Un argument supplémentaire en faveur de l’origine sous corticale de la RSF, est la différence d’amplitude entre les réponses d’origine corticale et sous corticale, en outre, les réponses corticales sont obtenues après un moyennage de 75–100 traces, moyennage bien inférieur à celui nécessaire pour obtenir une RSF exploitable. De plus, les réponses corticales se réduisent en amplitude avec l’augmentation du nombre de répétitions du stimulus, phénomène dénommé adaptation neurale (Grill-Spector et al, 2006) tandis que la RSF reste stable malgré le grand nombre de répétition (Johnson et al, 2008). Ces différences sont en accord avec la notion qu’à l’échelle du neurone, l’adaptation dépendante du stimulus est plus présente au niveau des neurones corticaux que sous corticaux (Ulanovsky et al, 2003). Par ailleurs, des variations de latence 10–25 ms sont considérées comme normales au niveau cortical, alors qu’une variation de moins de 1 ms est considérée comme anormale au niveau du tronc cérébral et associée à des difficultés de perception dans le bruit ou des troubles de l’apprentissage (Banai et al., 2005; Cunningham et al., 2001; King et al, 1999; Wible et al., 2004; Cunnigham et al., 2002; Banai et al., 2009; Hornickel et al., 2009).

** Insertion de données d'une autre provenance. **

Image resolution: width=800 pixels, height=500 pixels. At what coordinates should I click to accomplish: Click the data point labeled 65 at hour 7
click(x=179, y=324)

Un aspect universel concernant la maturation neurale est que les structures centrales mettent pour de temps à arriver à maturité en comparaison des structures périphériques. Or, des enregistrements de RSF semblable à celles d’un adulte peuvent être obtenus chez le nouveau-né, tandis que les potentiels évoqués corticaux recueillis chez les enfants ne sont pas semblables à ceux des adultes (Gardi et al, 1979). En effet, les potentiels corticaux ne sont pas complètement matures avant la fin de l’adolescence (Sussman et al, 2008; Suzuki & Hirabayashi, 1987). L’ensemble de ces donnée sont donc en faveur de l’origine sous corticale de la RSF et donc des PEASP.

Les PEASP apportent donc un aperçu précis du fonctionnement du colliculus inférieur. Ceci serait en particulier très utile pour faire le diagnostic différentiel des surdités centrales ou des neuropathies auditives (Delgutte, 1984).